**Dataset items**

▶

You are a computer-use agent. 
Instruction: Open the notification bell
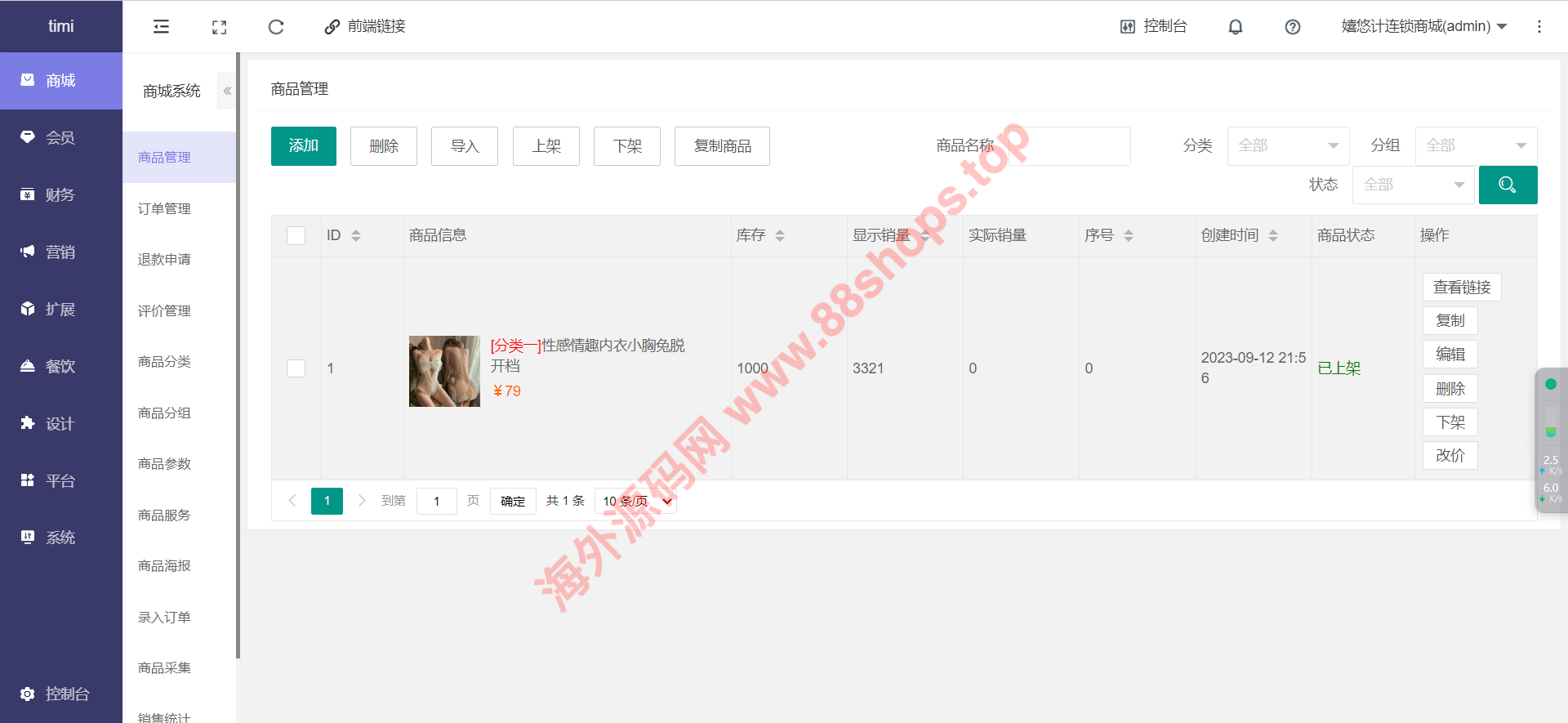(x=1235, y=27)
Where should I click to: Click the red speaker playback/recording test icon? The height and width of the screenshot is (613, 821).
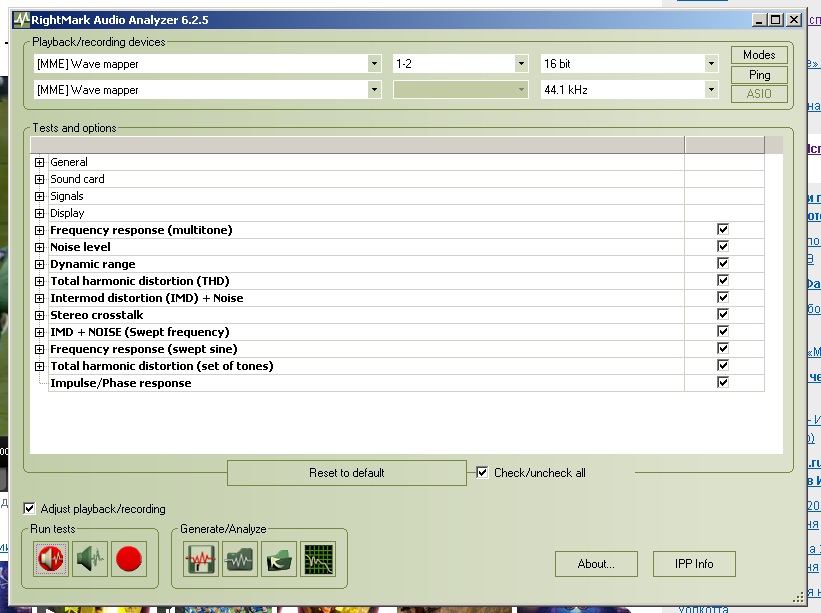click(x=48, y=560)
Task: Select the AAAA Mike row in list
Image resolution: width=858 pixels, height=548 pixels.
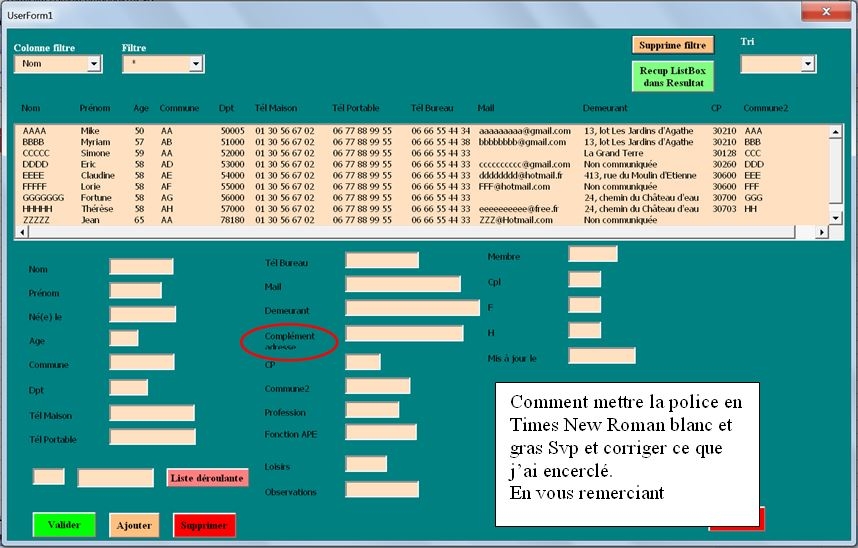Action: point(300,131)
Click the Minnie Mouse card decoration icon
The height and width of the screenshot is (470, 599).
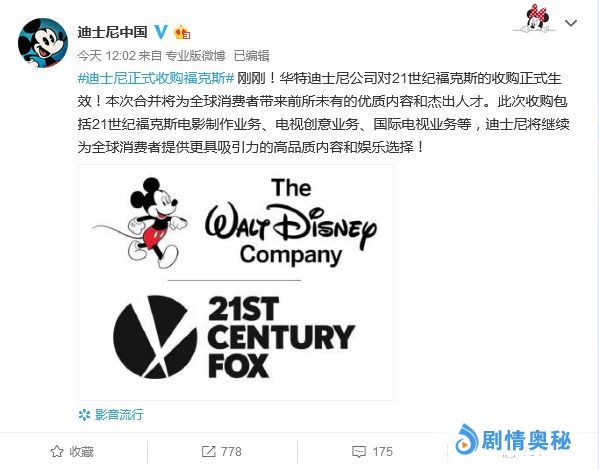coord(536,18)
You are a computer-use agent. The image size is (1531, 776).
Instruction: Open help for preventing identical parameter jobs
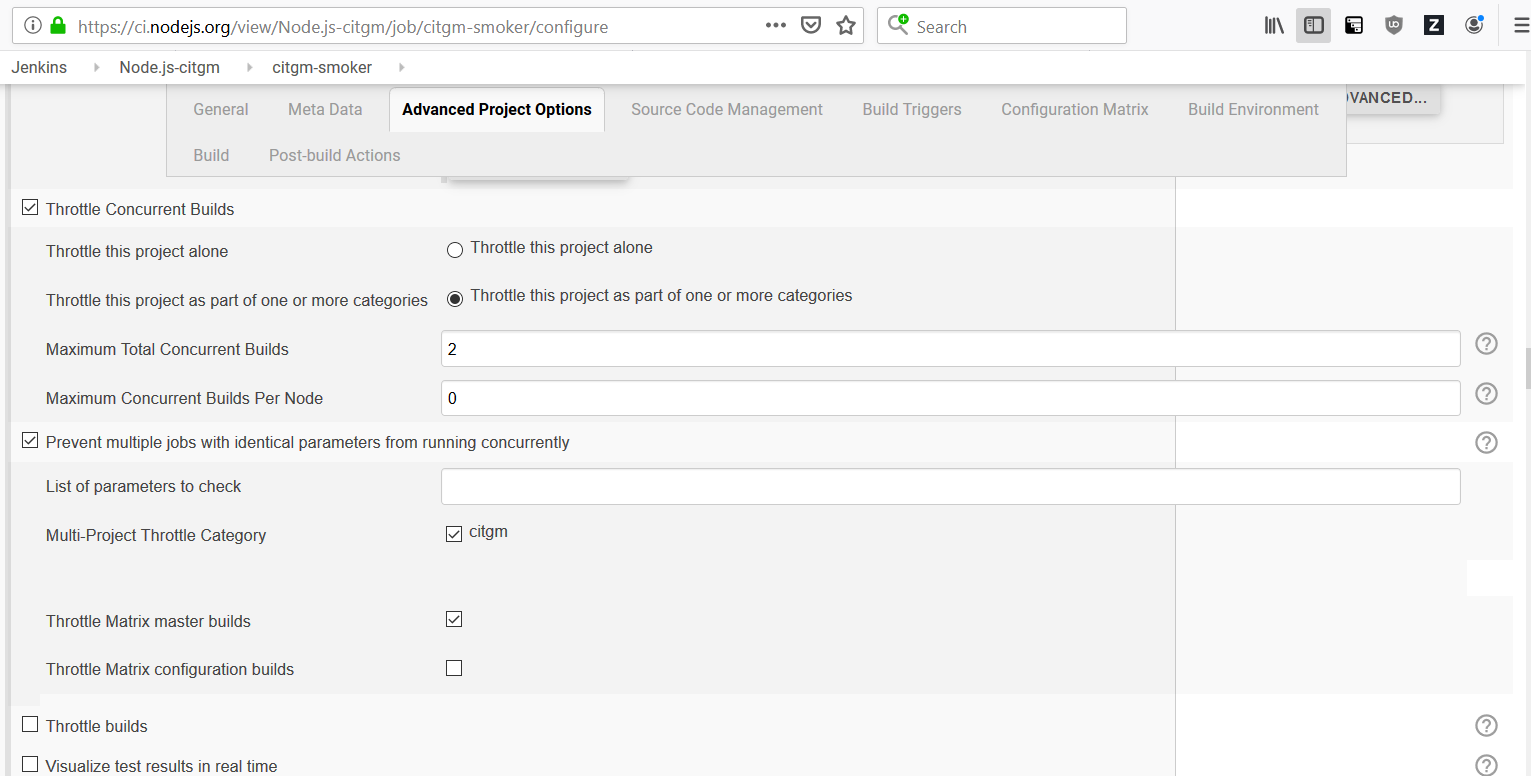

◀

**Exercise**
If a line falls between the one containing "The height and width of the screenshot is (470, 599)." and the last line of the entries above, both included, reproduce it exactly; leave the pictures out.

**Answer for the task**
The height and width of the screenshot is (470, 599).
coord(536,18)
You are a computer-use agent. The image size is (1531, 776).
Instruction: Open help for preventing identical parameter jobs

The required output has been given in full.